Collected data
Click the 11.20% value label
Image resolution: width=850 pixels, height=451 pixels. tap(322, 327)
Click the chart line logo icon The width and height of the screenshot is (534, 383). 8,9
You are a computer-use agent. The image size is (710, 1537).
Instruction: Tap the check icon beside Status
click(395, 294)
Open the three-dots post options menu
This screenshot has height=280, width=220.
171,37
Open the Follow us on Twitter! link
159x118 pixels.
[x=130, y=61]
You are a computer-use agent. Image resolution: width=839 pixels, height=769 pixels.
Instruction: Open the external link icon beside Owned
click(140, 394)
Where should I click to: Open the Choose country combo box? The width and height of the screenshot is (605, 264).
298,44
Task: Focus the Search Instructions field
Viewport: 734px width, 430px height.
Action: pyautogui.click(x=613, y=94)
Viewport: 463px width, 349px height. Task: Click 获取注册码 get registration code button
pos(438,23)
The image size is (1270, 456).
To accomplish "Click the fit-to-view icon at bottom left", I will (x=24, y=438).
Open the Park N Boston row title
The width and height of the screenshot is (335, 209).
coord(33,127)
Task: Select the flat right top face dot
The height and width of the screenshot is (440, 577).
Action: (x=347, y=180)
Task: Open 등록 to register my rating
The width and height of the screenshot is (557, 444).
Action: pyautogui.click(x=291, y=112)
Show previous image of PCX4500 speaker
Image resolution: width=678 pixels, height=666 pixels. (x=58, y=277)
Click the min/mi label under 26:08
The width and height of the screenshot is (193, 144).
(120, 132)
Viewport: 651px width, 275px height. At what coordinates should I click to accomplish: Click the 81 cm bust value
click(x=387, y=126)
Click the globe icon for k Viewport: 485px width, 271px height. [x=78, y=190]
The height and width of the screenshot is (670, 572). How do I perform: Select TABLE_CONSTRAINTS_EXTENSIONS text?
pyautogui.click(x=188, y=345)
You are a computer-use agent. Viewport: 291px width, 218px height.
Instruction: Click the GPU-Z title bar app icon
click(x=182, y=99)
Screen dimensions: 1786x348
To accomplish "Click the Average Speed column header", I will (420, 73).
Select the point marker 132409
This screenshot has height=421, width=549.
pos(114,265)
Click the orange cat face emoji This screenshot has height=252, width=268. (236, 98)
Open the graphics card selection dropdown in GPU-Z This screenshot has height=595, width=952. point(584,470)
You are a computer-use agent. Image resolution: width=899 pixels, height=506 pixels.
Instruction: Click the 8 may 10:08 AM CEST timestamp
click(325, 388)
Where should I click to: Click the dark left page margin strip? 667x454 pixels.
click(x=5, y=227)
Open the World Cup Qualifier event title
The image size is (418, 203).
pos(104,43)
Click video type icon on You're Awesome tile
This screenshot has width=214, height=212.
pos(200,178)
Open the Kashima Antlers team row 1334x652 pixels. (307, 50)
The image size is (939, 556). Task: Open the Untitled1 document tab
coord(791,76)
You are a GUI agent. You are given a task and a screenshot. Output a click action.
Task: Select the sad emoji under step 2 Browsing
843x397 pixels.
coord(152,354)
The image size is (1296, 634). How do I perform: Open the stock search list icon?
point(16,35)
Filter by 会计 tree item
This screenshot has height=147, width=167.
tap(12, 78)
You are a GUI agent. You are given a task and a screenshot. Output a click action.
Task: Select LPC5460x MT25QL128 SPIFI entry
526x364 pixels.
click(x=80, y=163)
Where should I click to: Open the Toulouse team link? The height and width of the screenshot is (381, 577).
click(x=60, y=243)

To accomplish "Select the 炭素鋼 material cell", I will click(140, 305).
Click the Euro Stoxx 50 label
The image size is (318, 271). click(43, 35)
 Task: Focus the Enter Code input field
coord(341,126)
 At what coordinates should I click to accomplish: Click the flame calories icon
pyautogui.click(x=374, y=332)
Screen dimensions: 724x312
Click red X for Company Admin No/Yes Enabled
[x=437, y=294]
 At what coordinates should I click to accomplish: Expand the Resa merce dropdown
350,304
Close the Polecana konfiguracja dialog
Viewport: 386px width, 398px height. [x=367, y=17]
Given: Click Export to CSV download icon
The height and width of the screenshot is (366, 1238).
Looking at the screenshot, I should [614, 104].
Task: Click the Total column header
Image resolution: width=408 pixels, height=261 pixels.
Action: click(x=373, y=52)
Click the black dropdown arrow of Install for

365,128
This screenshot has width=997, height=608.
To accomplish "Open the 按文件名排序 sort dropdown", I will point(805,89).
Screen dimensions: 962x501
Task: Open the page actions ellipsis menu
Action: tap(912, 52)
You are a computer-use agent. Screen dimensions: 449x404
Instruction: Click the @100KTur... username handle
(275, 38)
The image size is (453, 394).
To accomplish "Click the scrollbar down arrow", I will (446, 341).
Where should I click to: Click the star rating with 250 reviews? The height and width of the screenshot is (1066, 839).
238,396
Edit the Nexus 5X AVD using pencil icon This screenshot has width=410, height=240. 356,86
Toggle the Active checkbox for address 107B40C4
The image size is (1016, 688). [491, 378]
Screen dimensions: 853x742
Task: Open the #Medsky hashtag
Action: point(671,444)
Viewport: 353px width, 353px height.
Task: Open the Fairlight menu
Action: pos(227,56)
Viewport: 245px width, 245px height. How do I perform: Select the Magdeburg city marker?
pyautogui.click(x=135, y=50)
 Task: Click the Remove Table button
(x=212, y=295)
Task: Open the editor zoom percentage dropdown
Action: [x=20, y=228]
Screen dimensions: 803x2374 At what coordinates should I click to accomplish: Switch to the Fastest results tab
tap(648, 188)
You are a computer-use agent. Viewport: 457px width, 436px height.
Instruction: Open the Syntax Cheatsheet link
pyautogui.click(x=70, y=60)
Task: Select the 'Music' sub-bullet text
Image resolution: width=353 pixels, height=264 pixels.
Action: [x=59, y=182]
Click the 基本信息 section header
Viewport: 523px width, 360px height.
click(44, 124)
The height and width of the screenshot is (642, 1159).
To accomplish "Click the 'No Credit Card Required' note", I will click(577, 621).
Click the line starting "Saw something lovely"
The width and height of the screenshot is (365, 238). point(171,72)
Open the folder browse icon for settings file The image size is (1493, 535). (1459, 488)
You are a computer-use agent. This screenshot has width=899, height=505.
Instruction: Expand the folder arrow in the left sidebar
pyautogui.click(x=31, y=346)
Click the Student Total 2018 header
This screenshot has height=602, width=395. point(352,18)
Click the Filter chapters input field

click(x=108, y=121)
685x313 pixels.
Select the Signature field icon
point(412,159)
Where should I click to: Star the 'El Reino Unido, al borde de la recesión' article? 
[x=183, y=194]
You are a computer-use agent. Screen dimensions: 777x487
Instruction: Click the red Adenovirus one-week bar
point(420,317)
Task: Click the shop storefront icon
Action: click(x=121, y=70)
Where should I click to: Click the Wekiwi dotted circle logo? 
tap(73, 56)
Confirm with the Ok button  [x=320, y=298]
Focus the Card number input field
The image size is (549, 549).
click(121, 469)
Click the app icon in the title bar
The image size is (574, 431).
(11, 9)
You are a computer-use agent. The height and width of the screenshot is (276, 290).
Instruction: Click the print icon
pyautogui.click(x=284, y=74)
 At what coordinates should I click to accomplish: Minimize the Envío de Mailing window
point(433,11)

* [INSTRUCTIONS TO FOLLOW]:
Return the data above in full, keeping each line exactly as it stands.

* [ANSWER SECTION]:
Click the 11.20% value label
Image resolution: width=850 pixels, height=451 pixels. tap(322, 327)
Click the chart line logo icon The width and height of the screenshot is (534, 383). 8,9
You are a computer-use agent. The image size is (710, 1537).
Instruction: Tap the check icon beside Status
click(395, 294)
Open the three-dots post options menu
This screenshot has height=280, width=220.
171,37
Open the Follow us on Twitter! link
159x118 pixels.
[x=130, y=61]
You are a computer-use agent. Image resolution: width=839 pixels, height=769 pixels.
Instruction: Open the external link icon beside Owned
click(140, 394)
Where should I click to: Open the Choose country combo box? The width and height of the screenshot is (605, 264).
298,44
Task: Focus the Search Instructions field
Viewport: 734px width, 430px height.
Action: pyautogui.click(x=613, y=94)
Viewport: 463px width, 349px height. Task: Click 获取注册码 get registration code button
pos(438,23)
The image size is (1270, 456).
To accomplish "Click the fit-to-view icon at bottom left", I will (x=24, y=438).
Open the Park N Boston row title
The width and height of the screenshot is (335, 209).
coord(33,127)
Task: Select the flat right top face dot
The height and width of the screenshot is (440, 577).
Action: (x=347, y=180)
Task: Open 등록 to register my rating
The width and height of the screenshot is (557, 444).
Action: pyautogui.click(x=291, y=112)
Show previous image of PCX4500 speaker
Image resolution: width=678 pixels, height=666 pixels. (x=58, y=277)
Click the min/mi label under 26:08
The width and height of the screenshot is (193, 144).
(120, 132)
Viewport: 651px width, 275px height. At what coordinates should I click to accomplish: Click the 81 cm bust value
click(x=387, y=126)
Click the globe icon for k Viewport: 485px width, 271px height. [x=78, y=190]
The height and width of the screenshot is (670, 572). How do I perform: Select TABLE_CONSTRAINTS_EXTENSIONS text?
pyautogui.click(x=188, y=345)
You are a computer-use agent. Viewport: 291px width, 218px height.
Instruction: Click the GPU-Z title bar app icon
click(x=182, y=99)
Screen dimensions: 1786x348
To accomplish "Click the Average Speed column header", I will (420, 73).
Select the point marker 132409
This screenshot has height=421, width=549.
pos(114,265)
Click the orange cat face emoji This screenshot has height=252, width=268. (236, 98)
Open the graphics card selection dropdown in GPU-Z This screenshot has height=595, width=952. point(584,470)
You are a computer-use agent. Image resolution: width=899 pixels, height=506 pixels.
Instruction: Click the 8 may 10:08 AM CEST timestamp
click(325, 388)
Where should I click to: Click the dark left page margin strip? 667x454 pixels.
click(x=5, y=227)
Open the World Cup Qualifier event title
The image size is (418, 203).
pos(104,43)
Click video type icon on You're Awesome tile
This screenshot has width=214, height=212.
pos(200,178)
Open the Kashima Antlers team row 1334x652 pixels. (307, 50)
The image size is (939, 556). Task: Open the Untitled1 document tab
coord(791,76)
You are a GUI agent. You are given a task and a screenshot. Output a click action.
Task: Select the sad emoji under step 2 Browsing
843x397 pixels.
coord(152,354)
The image size is (1296, 634). How do I perform: Open the stock search list icon?
point(16,35)
Filter by 会计 tree item
This screenshot has height=147, width=167.
tap(12, 78)
You are a GUI agent. You are given a task and a screenshot. Output a click action.
Task: Select LPC5460x MT25QL128 SPIFI entry
526x364 pixels.
click(x=80, y=163)
Where should I click to: Open the Toulouse team link? The height and width of the screenshot is (381, 577).
click(x=60, y=243)

To accomplish "Select the 炭素鋼 material cell", I will click(140, 305).
Click the Euro Stoxx 50 label
The image size is (318, 271). click(43, 35)
 Task: Focus the Enter Code input field
coord(341,126)
 At what coordinates should I click to accomplish: Click the flame calories icon
pyautogui.click(x=374, y=332)
Screen dimensions: 724x312
Click red X for Company Admin No/Yes Enabled
[x=437, y=294]
 At what coordinates should I click to accomplish: Expand the Resa merce dropdown
350,304
Close the Polecana konfiguracja dialog
Viewport: 386px width, 398px height. [x=367, y=17]
Given: Click Export to CSV download icon
The height and width of the screenshot is (366, 1238).
Looking at the screenshot, I should [614, 104].
Task: Click the Total column header
Image resolution: width=408 pixels, height=261 pixels.
Action: click(x=373, y=52)
Click the black dropdown arrow of Install for

365,128
This screenshot has width=997, height=608.
To accomplish "Open the 按文件名排序 sort dropdown", I will point(805,89).
Screen dimensions: 962x501
Task: Open the page actions ellipsis menu
Action: tap(912, 52)
You are a computer-use agent. Screen dimensions: 449x404
Instruction: Click the @100KTur... username handle
(275, 38)
The image size is (453, 394).
To accomplish "Click the scrollbar down arrow", I will (446, 341).
Where should I click to: Click the star rating with 250 reviews? The height and width of the screenshot is (1066, 839).
238,396
Edit the Nexus 5X AVD using pencil icon This screenshot has width=410, height=240. 356,86
Toggle the Active checkbox for address 107B40C4
The image size is (1016, 688). [491, 378]
Screen dimensions: 853x742
Task: Open the #Medsky hashtag
Action: point(671,444)
Viewport: 353px width, 353px height.
Task: Open the Fairlight menu
Action: pos(227,56)
Viewport: 245px width, 245px height. How do I perform: Select the Magdeburg city marker?
pyautogui.click(x=135, y=50)
 Task: Click the Remove Table button
(x=212, y=295)
Task: Open the editor zoom percentage dropdown
Action: [x=20, y=228]
Screen dimensions: 803x2374 At what coordinates should I click to accomplish: Switch to the Fastest results tab
tap(648, 188)
You are a computer-use agent. Viewport: 457px width, 436px height.
Instruction: Open the Syntax Cheatsheet link
pyautogui.click(x=70, y=60)
Task: Select the 'Music' sub-bullet text
Image resolution: width=353 pixels, height=264 pixels.
Action: [x=59, y=182]
Click the 基本信息 section header
Viewport: 523px width, 360px height.
click(44, 124)
The height and width of the screenshot is (642, 1159).
To accomplish "Click the 'No Credit Card Required' note", I will click(577, 621).
Click the line starting "Saw something lovely"
The width and height of the screenshot is (365, 238). point(171,72)
Open the folder browse icon for settings file The image size is (1493, 535). (1459, 488)
You are a computer-use agent. This screenshot has width=899, height=505.
Instruction: Expand the folder arrow in the left sidebar
pyautogui.click(x=31, y=346)
Click the Student Total 2018 header
This screenshot has height=602, width=395. point(352,18)
Click the Filter chapters input field

click(x=108, y=121)
685x313 pixels.
Select the Signature field icon
point(412,159)
Where should I click to: Star the 'El Reino Unido, al borde de la recesión' article? 
[x=183, y=194]
You are a computer-use agent. Screen dimensions: 777x487
Instruction: Click the red Adenovirus one-week bar
point(420,317)
Task: Click the shop storefront icon
Action: click(x=121, y=70)
Where should I click to: Click the Wekiwi dotted circle logo? 
tap(73, 56)
Confirm with the Ok button  [x=320, y=298]
Focus the Card number input field
The image size is (549, 549).
click(121, 469)
Click the app icon in the title bar
The image size is (574, 431).
(11, 9)
You are a computer-use agent. The height and width of the screenshot is (276, 290).
Instruction: Click the print icon
pyautogui.click(x=284, y=74)
 At what coordinates should I click to accomplish: Minimize the Envío de Mailing window
point(433,11)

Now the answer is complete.